Kentucky Fish and Wildlife is directed by a commissioner, and overseen by nine district commission members. The commissioner manages direction and operations of the agency. Commission members serve as an oversight board, recommending fish, wildlife and boating regulations and statutes (pending final action by applicable legislative committees for regulations, or the legislature as a whole for statutes) and approving large-scale contracts such as major research projects. When a commission member's term is due to expire, a nomination election is held in the applicable district; five candidates for district commission member are nominated through votes cast by local hunters and anglers in each district, who must be licensed to hunt or fish. The five nominees receiving the most votes are sent to the governor for appointment of one as district commission member. This system was created by Kentucky sportsmen to ensure that both managerial and financial control of the state's wildlife resources stayed out of political control.

==Organization==

The Kentucky Department of Fish and Wildlife has gone through a great deal of organizational changes through the years. Today it consists of the Commissioner's office staff and seven divisions: Administrative Services; Wildlife; Fisheries; Law Enforcement; Information and Education; Engineering and Information Technology; and Marketing.

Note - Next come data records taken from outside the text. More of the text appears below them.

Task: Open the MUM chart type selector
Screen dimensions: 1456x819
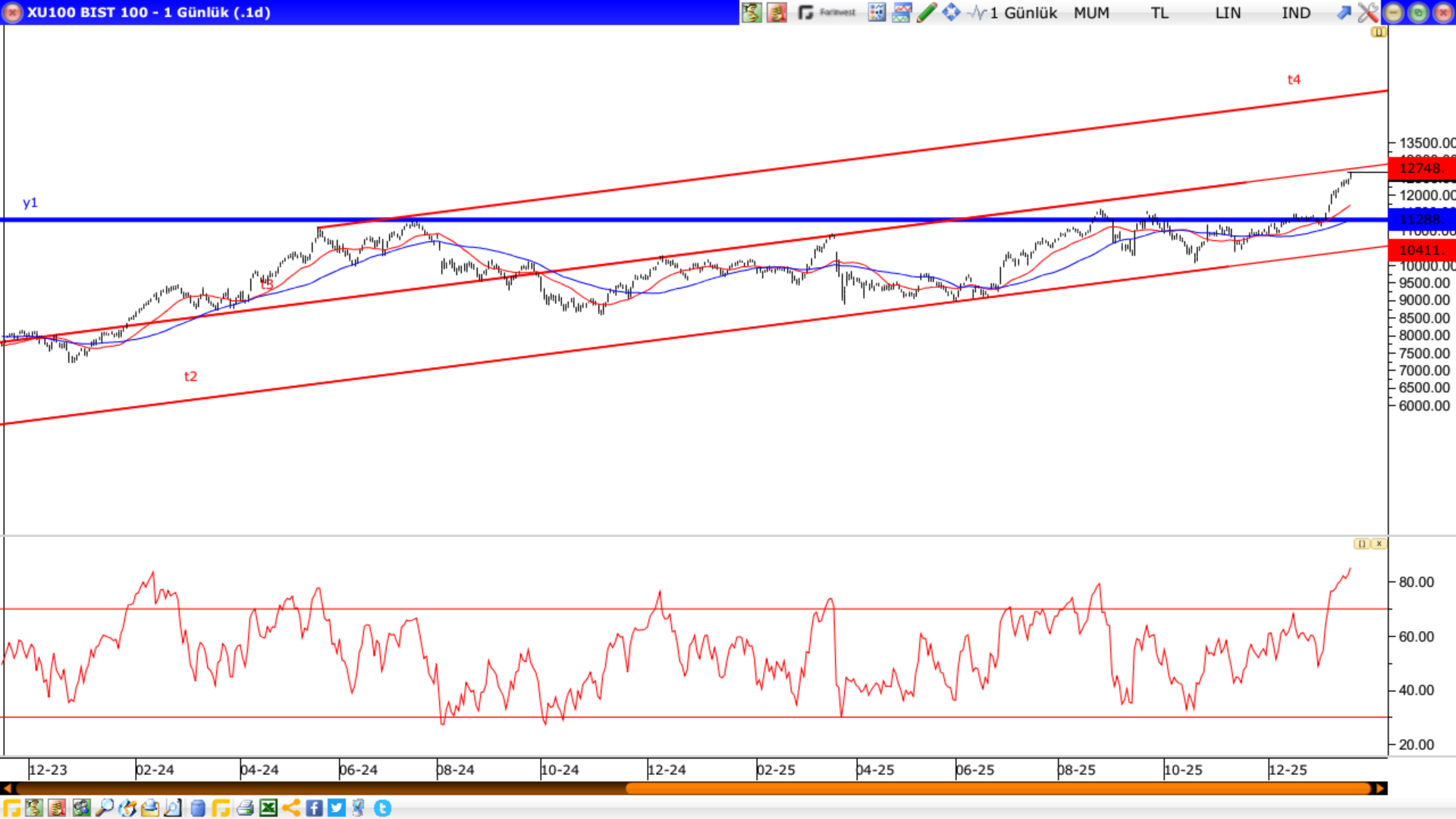Action: pos(1091,12)
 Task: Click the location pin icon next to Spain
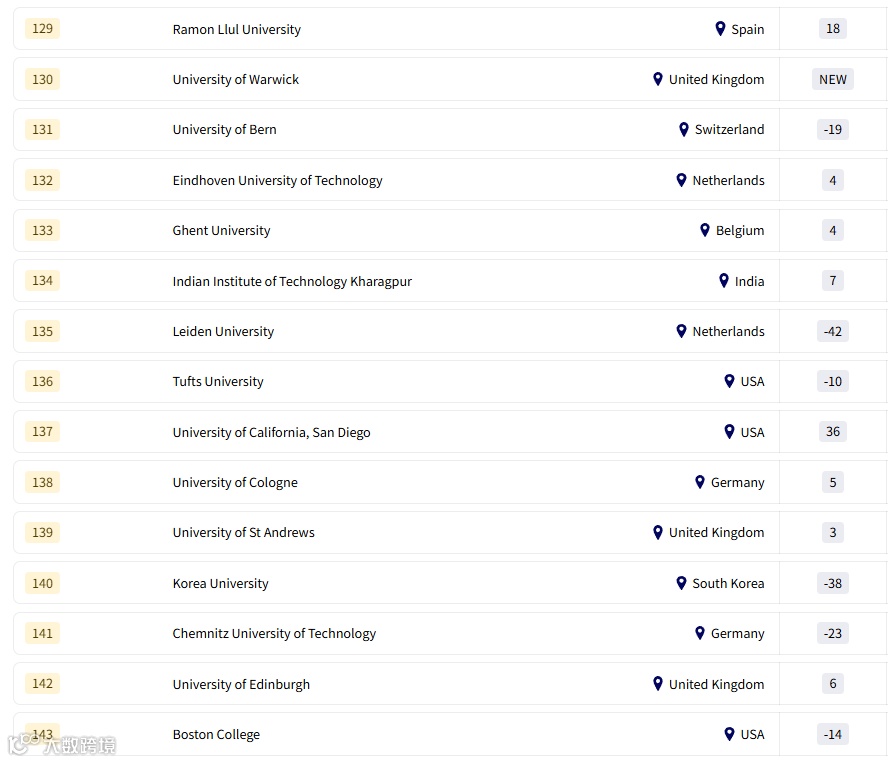click(720, 29)
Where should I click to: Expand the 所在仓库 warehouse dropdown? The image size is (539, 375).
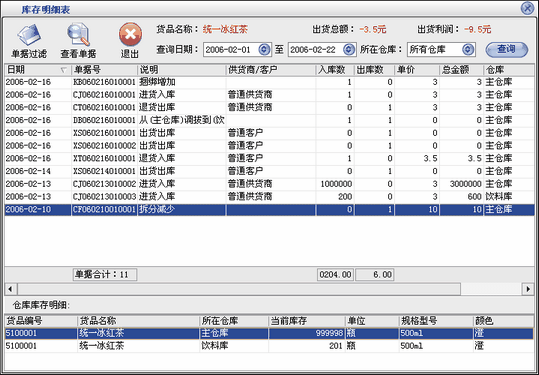coord(468,49)
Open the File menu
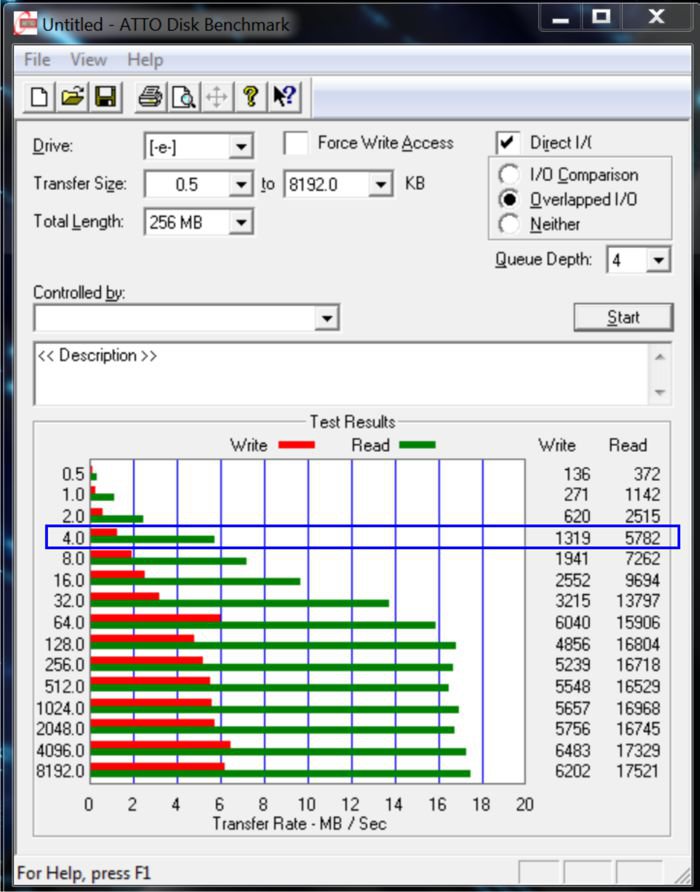Viewport: 700px width, 892px height. coord(37,60)
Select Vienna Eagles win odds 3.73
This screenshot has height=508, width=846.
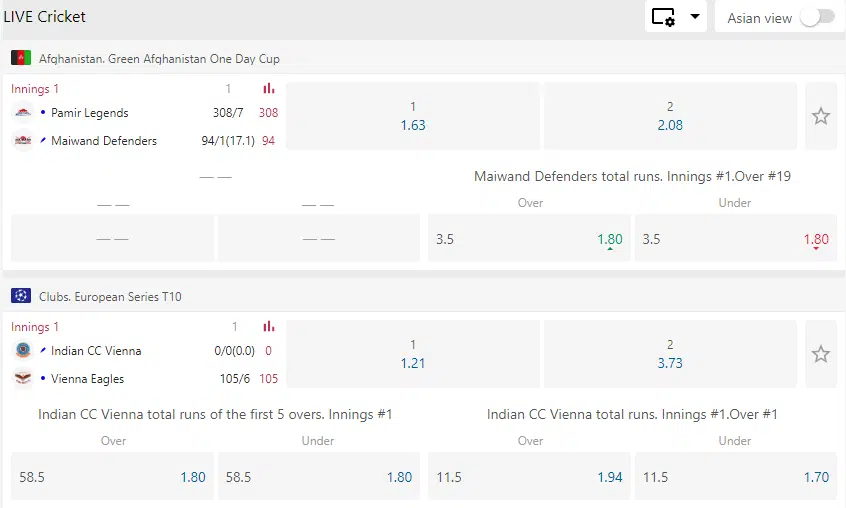(670, 354)
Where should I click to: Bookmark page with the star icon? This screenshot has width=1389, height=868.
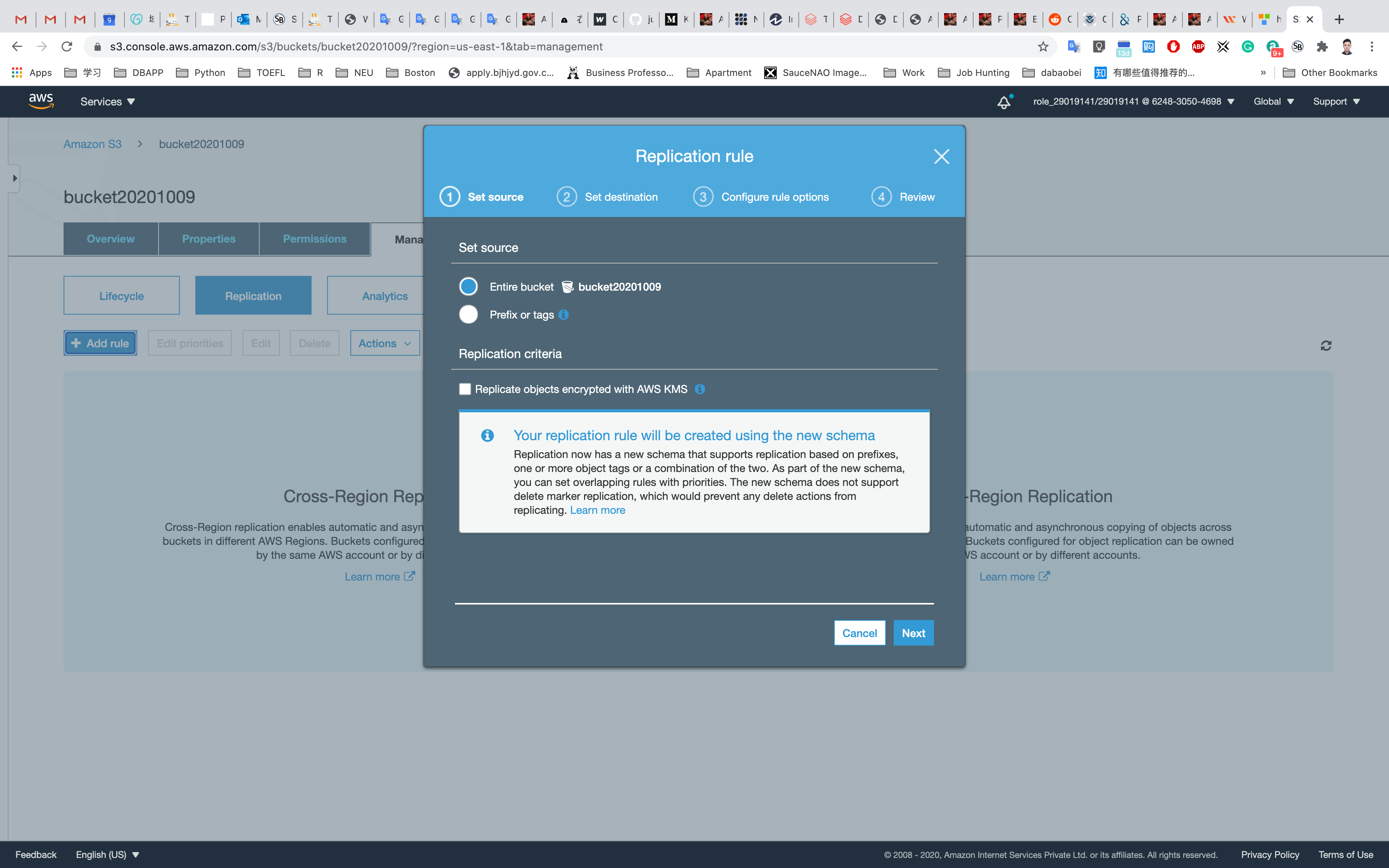click(x=1043, y=46)
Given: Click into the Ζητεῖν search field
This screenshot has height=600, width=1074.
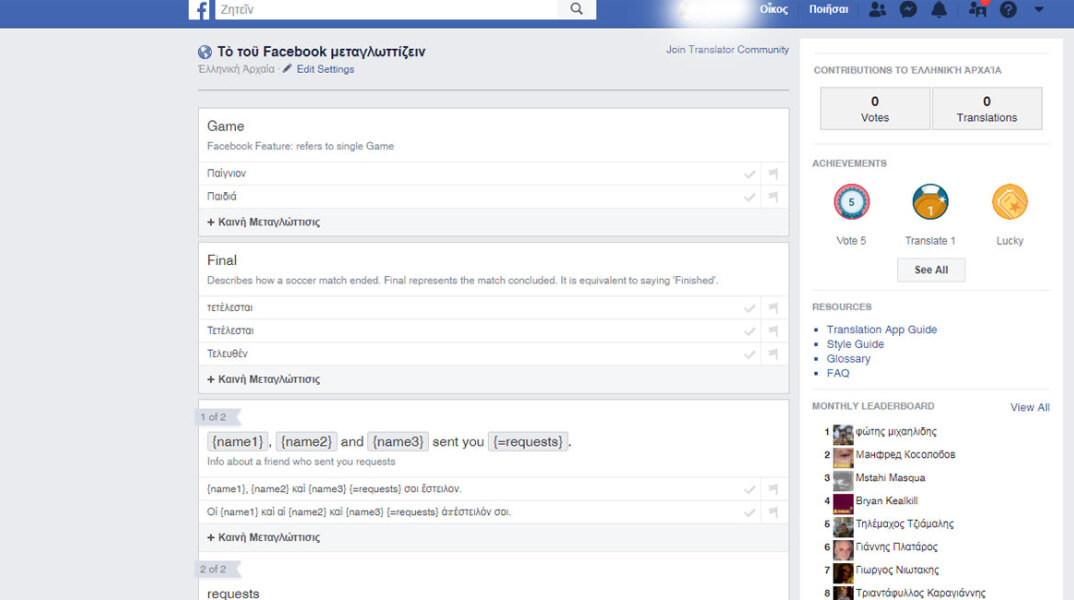Looking at the screenshot, I should pyautogui.click(x=400, y=9).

===Terms of commissioners===

- 1944–1958: Earl Wallace
- 1958–1971: Minor Clark
- 1971–1978 Arnold Mitchell
- 1978–1985: Carl E. Kays
- 1985–1993: Don McCormick
- 1993–2005: Tom Bennett
- 2005–2013: Jonathan Gassett
- 2014–2018: Gregory K Johnson
- 2019–present: Rich Storm

==Volunteer==

Volunteers - unpaid staff - are involved in several aspects of the work of the Kentucky Department of Fish and Wildlife, including at the Salato Wildlife Education Center. Volunteers work in conservation education, help with special activities, help with plants, trails and special projects, and lead hunter education programs.

==Fallen officers==

Since the establishment of the Kentucky Department of Fish and Wildlife Resources, six officers have died in the line of duty.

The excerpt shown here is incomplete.